Paix et guerre avec les Romains. A. D. 533-539.

Le fils de Kobad monta sur le trône au milieu d’une guerre avec l’empereur d’Orient, et les inquiétudes que lui donnait sa position domestique le déterminèrent à accorder une suspension d’armes que Justinien était impatient d’acheter. Chosroès vit les ambassadeurs romains à ses pieds ; il accepta onze mille livres d’or pour prix d’une paix perpétuelle ou indéfinie[2] : on régla des échanges réciproques ; le roi de Perse se chargea de garder les postes du Caucase, et la démolition de Dara fut suspendue, à condition que le général de l’Orient ne résiderait jamais dans cette place. L’ambition de l’empereur eut soin de profiter de cet intervalle de repos qu’elle avait demandé. Ses conquêtes en Afrique furent le premier fruit de son traité ; et l’avidité de Chosroès put être

  1. Voyez l’Historia Shahiludii du docteur Hyde. Syntag. Dissert., t. II, p. 61-69.

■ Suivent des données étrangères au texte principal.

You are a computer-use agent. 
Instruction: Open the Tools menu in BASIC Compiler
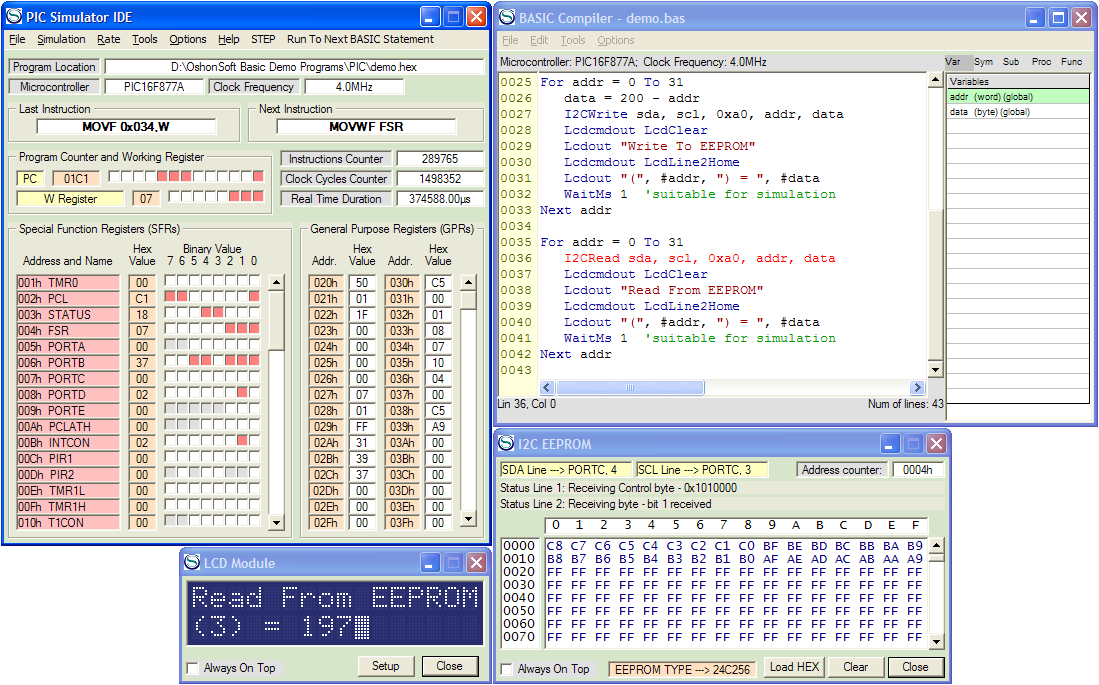click(x=572, y=41)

  2. La paix perpétuelle (Procope, Persic., l. I, c. 21) fut signée ou ratifiée la sixième année du règne de Justinien et sous son troisième consulat (A. D. 533), entre le premier janvier et le premier avril. (Pagi, tom. II, p. 550). Marcellin, dans sa Chronique, prend le langage des Mèdes et des Persans.